Friday, 22 July 2016

Stash Busting Icelandic Rug #1

There's been a lot going on in my personal life recently.. I haven't done much felting, and as you know I've been very inactive online.  I am determined to try and get my life back on track, part of that is blogging again.  I typed this post ages ago (3 months ago today in fact)!  But didn't have photo's of this finished article so held off posting it.  Well, I took photos - finally - yesterday :) 


As I mentioned a few weeks back (ahem back in April), I'm determined to reduce the amount of 'stuff' stored in my house.. some serious de-stashing is in order!  I have 3 big plastic boxes full of lovely colourfully dyed Icelandic batts from Alafoss in Iceland.  This is my slipper/boot making stash - Icelandic is easy to work with and once thoroughly felted is very hard wearing.  I have decided not to make boots / slippers to sell anymore (happy to teach instead).  SO it's time to use up as much as possible :)

This is not a hardship :)  For the last 18 months I have been intending to felt a rug for my side of the bed.. just never finding the time.  Plus we will be replacing my HUGE work table with a smaller dining table soon.. and I want to get my rug made while I have a big workspace!

Simple design.. lots of brightly coloured blocks.  

To make it a little less jarring to the eye I laid down a base of white fibre first (used white English 56's from World of Wool, since I had no Icelandic white left).  This should migrate through and soften the colours a little.

Edges folded over..

Putting my new palm washer board to good use working out wrinkles..

After LOTS and LOTS of rubbing and rolling, using boiling water in the final stages..

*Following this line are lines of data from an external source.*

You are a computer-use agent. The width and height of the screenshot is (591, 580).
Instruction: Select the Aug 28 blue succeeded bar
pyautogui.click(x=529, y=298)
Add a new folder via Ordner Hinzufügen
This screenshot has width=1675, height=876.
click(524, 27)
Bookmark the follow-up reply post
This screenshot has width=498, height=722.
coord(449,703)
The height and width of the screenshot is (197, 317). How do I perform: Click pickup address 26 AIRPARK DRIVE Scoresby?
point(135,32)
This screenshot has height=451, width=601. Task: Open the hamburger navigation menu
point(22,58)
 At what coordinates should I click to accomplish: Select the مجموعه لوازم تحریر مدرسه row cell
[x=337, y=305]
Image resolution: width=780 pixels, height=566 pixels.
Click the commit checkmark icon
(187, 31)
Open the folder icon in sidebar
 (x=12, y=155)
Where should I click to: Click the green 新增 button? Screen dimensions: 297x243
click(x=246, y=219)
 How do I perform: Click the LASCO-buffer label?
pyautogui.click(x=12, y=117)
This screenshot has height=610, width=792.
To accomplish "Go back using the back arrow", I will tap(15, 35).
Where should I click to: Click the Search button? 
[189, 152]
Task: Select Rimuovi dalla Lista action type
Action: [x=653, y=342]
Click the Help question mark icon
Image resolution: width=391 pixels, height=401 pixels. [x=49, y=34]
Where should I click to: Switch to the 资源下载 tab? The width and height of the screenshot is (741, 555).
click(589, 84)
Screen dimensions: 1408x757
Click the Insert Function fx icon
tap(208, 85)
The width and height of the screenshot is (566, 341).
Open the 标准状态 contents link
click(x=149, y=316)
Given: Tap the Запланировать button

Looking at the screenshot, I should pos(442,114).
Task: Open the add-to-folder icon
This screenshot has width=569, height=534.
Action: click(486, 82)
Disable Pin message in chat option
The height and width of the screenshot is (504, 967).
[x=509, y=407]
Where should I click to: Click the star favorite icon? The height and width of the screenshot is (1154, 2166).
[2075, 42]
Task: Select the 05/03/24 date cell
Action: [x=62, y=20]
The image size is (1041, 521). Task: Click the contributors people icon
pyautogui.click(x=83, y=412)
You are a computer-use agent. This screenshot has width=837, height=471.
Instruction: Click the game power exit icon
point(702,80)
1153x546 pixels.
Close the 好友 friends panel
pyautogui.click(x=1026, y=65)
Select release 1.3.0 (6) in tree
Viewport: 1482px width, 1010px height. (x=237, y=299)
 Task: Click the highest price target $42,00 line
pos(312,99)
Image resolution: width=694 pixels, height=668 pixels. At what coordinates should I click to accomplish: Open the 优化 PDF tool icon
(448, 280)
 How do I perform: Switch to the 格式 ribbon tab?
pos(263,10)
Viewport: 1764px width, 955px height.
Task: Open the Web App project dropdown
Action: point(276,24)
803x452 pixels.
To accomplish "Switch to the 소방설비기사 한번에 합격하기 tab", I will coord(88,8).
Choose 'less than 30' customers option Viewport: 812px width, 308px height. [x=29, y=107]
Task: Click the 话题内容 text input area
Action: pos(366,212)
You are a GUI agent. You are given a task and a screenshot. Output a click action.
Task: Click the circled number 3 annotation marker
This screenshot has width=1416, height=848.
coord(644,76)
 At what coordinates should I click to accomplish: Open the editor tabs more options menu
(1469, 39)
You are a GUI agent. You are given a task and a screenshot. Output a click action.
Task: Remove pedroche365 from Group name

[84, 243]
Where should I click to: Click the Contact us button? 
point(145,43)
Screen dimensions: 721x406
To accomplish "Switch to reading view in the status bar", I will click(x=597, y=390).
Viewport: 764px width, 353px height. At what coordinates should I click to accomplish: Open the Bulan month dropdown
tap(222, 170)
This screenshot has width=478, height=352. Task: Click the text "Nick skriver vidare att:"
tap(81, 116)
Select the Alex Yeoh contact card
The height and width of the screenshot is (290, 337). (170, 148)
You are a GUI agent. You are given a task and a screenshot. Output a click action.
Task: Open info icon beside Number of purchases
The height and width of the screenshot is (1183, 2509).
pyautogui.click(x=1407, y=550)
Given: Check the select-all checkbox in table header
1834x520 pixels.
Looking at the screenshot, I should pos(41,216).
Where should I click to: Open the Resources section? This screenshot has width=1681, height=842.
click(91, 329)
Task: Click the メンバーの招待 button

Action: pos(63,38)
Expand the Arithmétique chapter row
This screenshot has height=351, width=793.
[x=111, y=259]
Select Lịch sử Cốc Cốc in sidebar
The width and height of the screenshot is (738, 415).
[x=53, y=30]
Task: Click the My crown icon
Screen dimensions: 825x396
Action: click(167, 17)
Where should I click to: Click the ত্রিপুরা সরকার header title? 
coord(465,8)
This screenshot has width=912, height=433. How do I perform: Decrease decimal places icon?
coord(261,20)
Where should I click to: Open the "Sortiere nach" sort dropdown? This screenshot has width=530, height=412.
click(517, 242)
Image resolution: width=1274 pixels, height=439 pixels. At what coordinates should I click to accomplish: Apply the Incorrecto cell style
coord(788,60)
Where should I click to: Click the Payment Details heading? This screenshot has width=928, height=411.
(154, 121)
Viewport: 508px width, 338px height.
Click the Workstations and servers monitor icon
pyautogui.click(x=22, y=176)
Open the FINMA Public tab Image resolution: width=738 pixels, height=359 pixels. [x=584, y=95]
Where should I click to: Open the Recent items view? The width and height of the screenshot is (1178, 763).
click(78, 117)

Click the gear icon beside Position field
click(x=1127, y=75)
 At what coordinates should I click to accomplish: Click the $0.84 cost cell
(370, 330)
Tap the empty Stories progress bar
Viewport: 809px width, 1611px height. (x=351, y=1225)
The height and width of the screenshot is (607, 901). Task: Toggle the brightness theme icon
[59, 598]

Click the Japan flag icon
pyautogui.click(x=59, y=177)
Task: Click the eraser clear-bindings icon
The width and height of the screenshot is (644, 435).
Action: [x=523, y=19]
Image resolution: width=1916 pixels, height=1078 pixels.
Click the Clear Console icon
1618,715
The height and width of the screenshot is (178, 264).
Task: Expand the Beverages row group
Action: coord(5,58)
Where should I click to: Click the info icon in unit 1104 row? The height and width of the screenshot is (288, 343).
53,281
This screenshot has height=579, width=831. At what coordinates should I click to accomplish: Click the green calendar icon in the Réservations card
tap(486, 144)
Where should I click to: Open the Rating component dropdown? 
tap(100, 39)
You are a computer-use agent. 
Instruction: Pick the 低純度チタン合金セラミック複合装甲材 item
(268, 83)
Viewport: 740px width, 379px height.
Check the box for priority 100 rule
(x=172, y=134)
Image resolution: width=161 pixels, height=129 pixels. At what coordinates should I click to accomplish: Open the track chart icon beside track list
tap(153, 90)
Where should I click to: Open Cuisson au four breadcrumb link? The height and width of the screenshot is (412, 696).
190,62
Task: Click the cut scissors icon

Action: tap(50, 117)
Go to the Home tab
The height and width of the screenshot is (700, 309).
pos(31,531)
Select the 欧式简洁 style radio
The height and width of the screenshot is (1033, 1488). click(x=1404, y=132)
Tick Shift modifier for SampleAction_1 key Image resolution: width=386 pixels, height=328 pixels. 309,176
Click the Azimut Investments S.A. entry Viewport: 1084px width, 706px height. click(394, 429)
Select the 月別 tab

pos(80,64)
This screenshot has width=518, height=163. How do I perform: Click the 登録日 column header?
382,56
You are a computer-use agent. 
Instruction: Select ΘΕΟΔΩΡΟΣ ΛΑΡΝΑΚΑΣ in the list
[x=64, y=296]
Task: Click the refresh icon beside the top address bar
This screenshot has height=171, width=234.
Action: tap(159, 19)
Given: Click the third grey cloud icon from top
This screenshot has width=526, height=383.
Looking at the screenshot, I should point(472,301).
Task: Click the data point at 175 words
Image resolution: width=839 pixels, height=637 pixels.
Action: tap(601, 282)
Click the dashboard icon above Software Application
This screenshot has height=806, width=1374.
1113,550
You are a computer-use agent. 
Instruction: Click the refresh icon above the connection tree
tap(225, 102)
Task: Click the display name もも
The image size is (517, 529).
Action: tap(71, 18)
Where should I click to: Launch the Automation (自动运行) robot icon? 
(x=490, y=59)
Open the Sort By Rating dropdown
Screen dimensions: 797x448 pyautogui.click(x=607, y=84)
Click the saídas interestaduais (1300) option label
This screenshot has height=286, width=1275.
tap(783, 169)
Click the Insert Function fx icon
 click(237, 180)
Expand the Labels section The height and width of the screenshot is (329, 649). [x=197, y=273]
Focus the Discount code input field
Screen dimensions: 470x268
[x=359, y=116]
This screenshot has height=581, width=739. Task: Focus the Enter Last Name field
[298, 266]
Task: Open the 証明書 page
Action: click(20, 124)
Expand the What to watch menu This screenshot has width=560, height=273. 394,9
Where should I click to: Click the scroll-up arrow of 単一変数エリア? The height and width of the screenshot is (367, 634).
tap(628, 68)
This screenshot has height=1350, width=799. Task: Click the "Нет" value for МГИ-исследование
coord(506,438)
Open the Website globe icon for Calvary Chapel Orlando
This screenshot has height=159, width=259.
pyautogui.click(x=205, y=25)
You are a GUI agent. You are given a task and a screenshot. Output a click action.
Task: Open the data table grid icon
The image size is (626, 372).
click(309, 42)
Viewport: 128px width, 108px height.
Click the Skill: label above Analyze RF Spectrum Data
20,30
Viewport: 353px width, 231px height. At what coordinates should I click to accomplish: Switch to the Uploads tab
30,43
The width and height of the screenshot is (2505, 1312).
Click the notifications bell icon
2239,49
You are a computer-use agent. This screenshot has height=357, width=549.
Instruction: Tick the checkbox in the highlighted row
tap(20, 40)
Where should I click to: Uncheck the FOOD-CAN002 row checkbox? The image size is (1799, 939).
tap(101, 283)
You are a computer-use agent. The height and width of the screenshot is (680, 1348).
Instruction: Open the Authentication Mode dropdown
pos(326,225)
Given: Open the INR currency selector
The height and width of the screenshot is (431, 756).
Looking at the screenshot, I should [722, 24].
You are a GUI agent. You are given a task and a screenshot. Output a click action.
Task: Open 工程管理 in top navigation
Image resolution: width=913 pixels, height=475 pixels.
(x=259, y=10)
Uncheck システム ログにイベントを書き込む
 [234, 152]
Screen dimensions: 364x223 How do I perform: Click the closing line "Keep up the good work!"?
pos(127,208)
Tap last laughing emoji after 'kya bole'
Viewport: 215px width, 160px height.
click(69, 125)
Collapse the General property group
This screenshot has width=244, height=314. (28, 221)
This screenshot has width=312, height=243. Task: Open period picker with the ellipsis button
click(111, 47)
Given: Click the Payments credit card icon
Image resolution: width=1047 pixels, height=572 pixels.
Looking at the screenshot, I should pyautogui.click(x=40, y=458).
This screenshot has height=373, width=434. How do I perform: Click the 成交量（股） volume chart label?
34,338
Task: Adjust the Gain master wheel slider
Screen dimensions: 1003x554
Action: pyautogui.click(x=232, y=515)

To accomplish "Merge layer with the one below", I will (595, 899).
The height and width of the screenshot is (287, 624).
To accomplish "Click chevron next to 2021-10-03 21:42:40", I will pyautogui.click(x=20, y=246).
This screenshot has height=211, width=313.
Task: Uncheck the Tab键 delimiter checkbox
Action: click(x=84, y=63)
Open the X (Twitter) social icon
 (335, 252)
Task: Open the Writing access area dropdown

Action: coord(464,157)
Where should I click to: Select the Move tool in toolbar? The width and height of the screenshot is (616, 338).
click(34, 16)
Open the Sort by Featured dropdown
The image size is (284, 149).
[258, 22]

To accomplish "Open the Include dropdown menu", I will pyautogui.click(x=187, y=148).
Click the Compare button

Using my ridged stick on front and back. 
I always feel the ridged rolling stick helps to 
tighten thick, hard felt up and flatten it out :)

The finished rug
Measurements 66" x 22" / 168cm x 56cm
Photographed after 3 months use next to our bed 
- where there just isn't room for a nice photo unfortunately :)


Els said...

Ahhhh that was a lot of hard work
(know that, been there ...)
And it (still) looks good ;-)

Gill said...

Fabulous colours Deborah! Thinking of you Gill xx

Lyn and Annie said...

What a beautiful rug! A lot of hard work though - you must have built up some muscles during that felting and fulling.

Are you a little nervous of getting rid of your large table?

FeltersJourney said...

Thanks Els & Gill, Lyn & Annie :) xxxx

Gill thinking about you too, we must meet up for a cuppa again!

Lyn & Annie, the big table has gone now.. I was very nervous about it going.. and I really do miss having it! But we are thinking of moving house so I want things to look 'right' for valuers and prospective buyers.. so my humungous table which totally dominated the dining room really had to go :( I've done a lot of de-stashing over the past few months and we have managed to HIDE all the rest of my stuff :) The spare bedroom which was chock full of lidded plastic boxes now has bedroom furniture (which feels quite bizarre); an ottoman bed holds all my wool fibre, a wardrobe contains all my finished felt and a chest of drawers is full of smaller tools and supplies. Plus Gary built me a lovely big cupboard on the landing, which is full to the top. Oh and I have 2 boxes under our bed :) It would be nice if we found a home with room for a studio.. where I can have a big table again and supplies out in plain sight to be found quickly etc. Alternatively when things settle with my parents I'll look for a studio to rent.. but that's not in the foreseeable future.

So I'm being (mostly) positive about this slightly awkward stage and trying to only notice the nice neat spare bedroom, and nice furniture in the dining room etc.:) and trying not to want to felt big things or worry about the awkwardness of having to protect a wooden table top from too much water :S 'Things WILL get better, they will, they will' - and she clicks her heels together three times :)

Annie and Lyn said...

You are right about having the place looking 'correct' for potential buyers. Felting requires the house to be turned into a giant studio doesn't it? And that could easily put people off.
Sometimes things turn out better than you expect and when you're settled after your move, you may have better felting conditions than before - fingers crossed.